I can't say that I'd ever harbored an ambition to be listed in Wikipedia,
but when I tripped over my bio three months after it appeared, I felt
mildly flattered. Exercising my wiki rights, I corrected my city of
residence, which was off by a few blocks, and added that I'd published a
posthumous anthology of Marjorie's writing under the title, "The Woman at
the Washington Zoo."
Various items got added to and subtracted from my bio over the next year
and a half, and every now and then I would check for errors (there were
surprisingly few). It was on one such foray that I discovered I'd been
designated for wiki oblivion, like a dead tree marked with orange spray
paint for the city arborist to uproot.
Talk about humiliating! Wikipedia does not, it assures readers, measure
notability "by Wikipedia editors' own subjective judgments." In other
words, it was nothing personal. But to be told that one has been found
objectively unworthy hardly softens the blow. "Think of all your friends
and colleagues who've never been listed," a pal consoled. Cold comfort. If
you've never been listed in Wikipedia you can always argue that your
omission is an oversight. Not me. I've been placed under a microscope and,
on the basis of careful and dispassionate analysis, excluded from the most
comprehensive encyclopedia ever devised. Ouch!
But the terms of eviction from Wikipedia raise a larger issue than the
bruised ego of one scribbler (or Jungian analyst or anime artist or
Finnish security consultant). Why does Wikipedia have a "notability"
standard?
We know why other encyclopedias need to limit the topics they cover. If
they're on paper, they're confined by space. If they're on the Web,
they're confined by staff size. But Wikipedia commands what is, for all
practical purposes, infinite space and infinite manpower. The drawback to
Wikipedia's ongoing collaboration with readers is that entries are
vulnerable to error, clumsy writing and sabotage. The advantage is that
Wikipedia can draw on the collective interests and knowledge of its
hundreds of thousands of daily visitors to cover, well, anything. To limit
that scope based on notions of importance and notability seems
self-defeating. If Wikipedia publishes a bio of my cleaning lady, that
won't make it any harder to field experts to write and edit Wikipedia's
bio of Albert Einstein. So why not let her in?
Granted, there are a few practical limits to covering any and all topics,
"important" or not. One is privacy. Assuming that my cleaning lady were
neither a public figure nor part of any larger story, it would be
difficult to justify posting her bio against her will. Another limit is
accuracy. The bio's assertions about my cleaning lady would have to be
independently verifiable from trustworthy sources made available to
readers. Otherwise Wikipedia's vast army of volunteer fact-checkers would
be unable to find out whether the bio was truthful.

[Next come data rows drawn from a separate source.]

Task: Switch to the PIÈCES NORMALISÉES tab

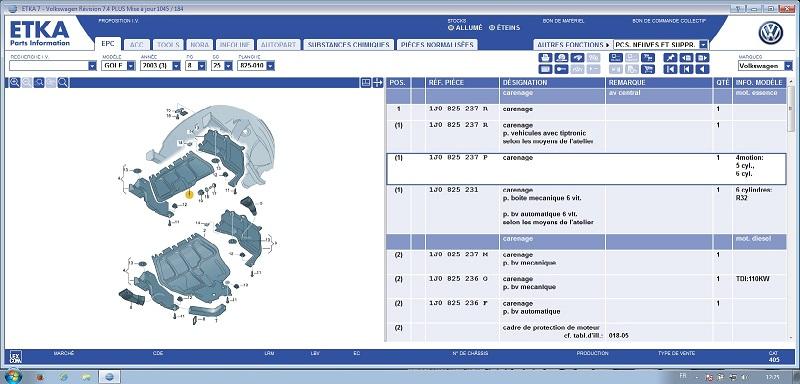Action: tap(437, 45)
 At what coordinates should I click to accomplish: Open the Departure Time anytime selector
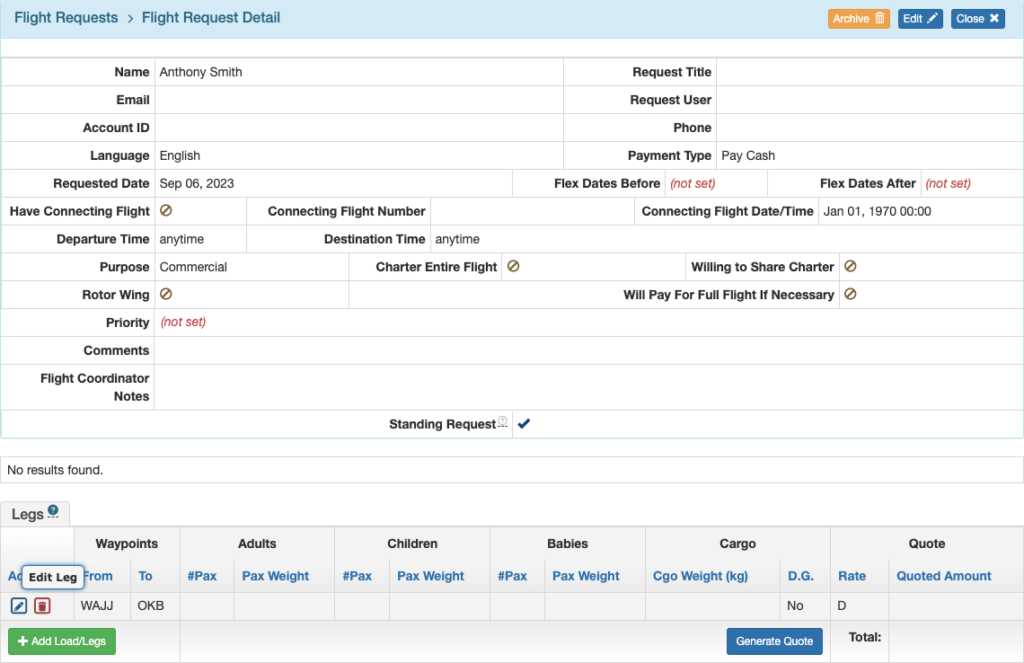click(x=180, y=239)
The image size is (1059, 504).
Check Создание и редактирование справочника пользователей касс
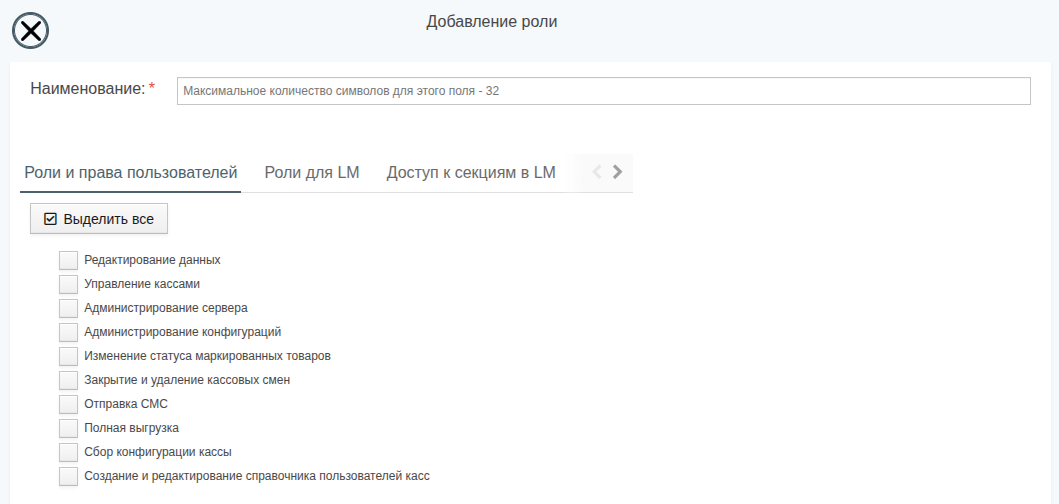click(68, 476)
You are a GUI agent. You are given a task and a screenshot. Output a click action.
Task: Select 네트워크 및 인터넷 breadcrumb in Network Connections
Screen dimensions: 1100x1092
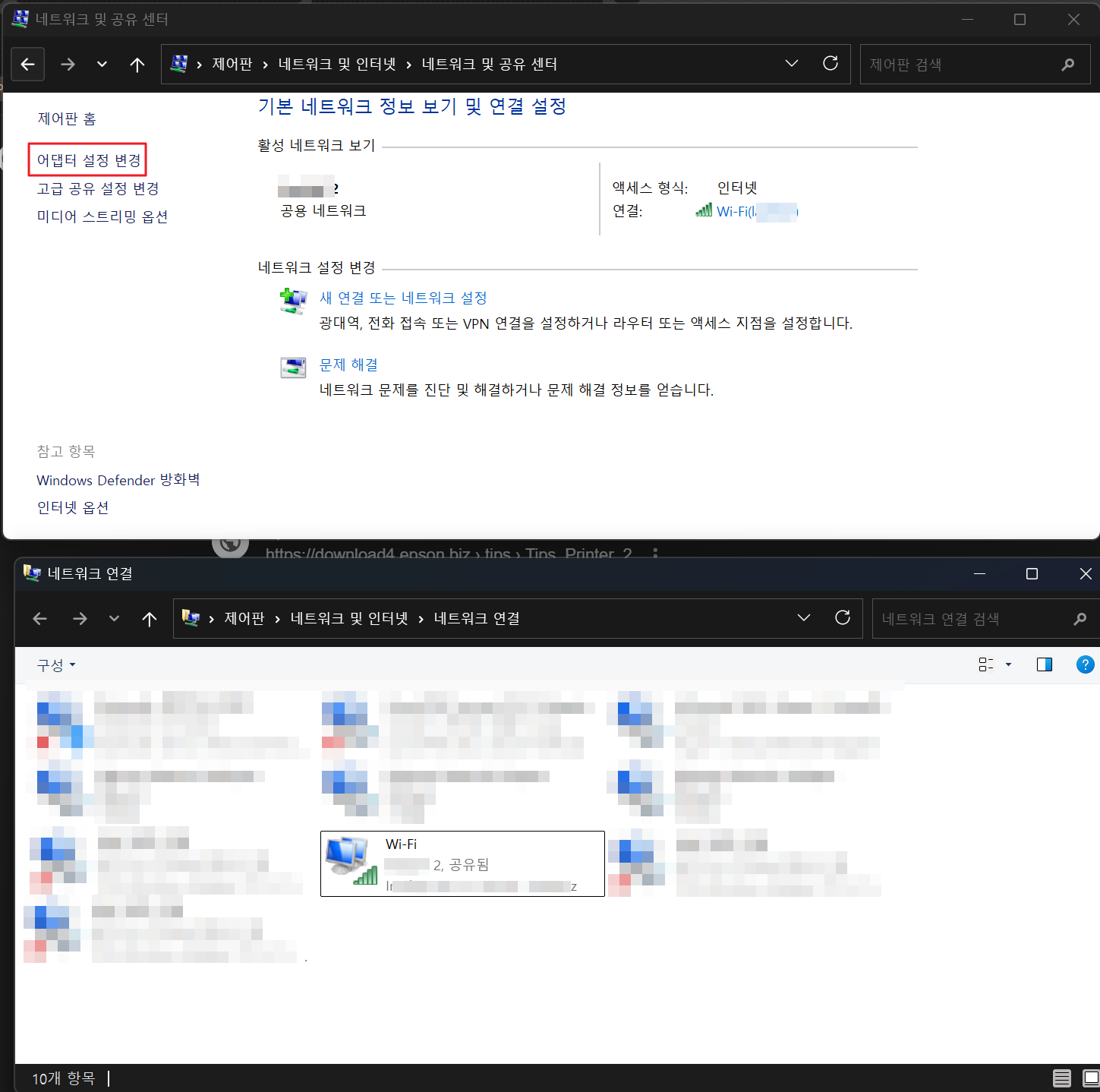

But Wikipedia already maintains rules concerning verifiability and
privacy. Why does it need separate rules governing "notability"?
Wikipedia's attempt to define who or what is notable is so rococo that it
even has elaborate notability criteria for porn stars. A former Playboy
Playmate of the Month is notable; a hot girlfriend to a famous rock star
is not. Inside the permanent town meeting that is Wikipedia's governing
structure--a New Yorker article about Wikipedia last year reported that 25
percent of Wikipedia is devoted to governance of the site--the notability
standard is a topic of constant dispute.
When people go to this much trouble to maintain a distinction rendered
irrelevant by technological change, the search for an explanation usually
leads to Thorstein Veblen's 1899 book, "The Theory of the Leisure Class."
This extended sociological essay argues that the pursuit of status based
on outmoded social codes takes precedence over, and frequently undermines,
the rational pursuit of wealth and, more broadly, common sense.
Hierarchical distinctions among people and things remain in force not
because they retain practical value, but because they have become
pleasurable in themselves. Wikipedia's stubborn enforcement of its
notability standard suggests that Veblen was right. We limit entry to the
club not because we need to, but because we want to.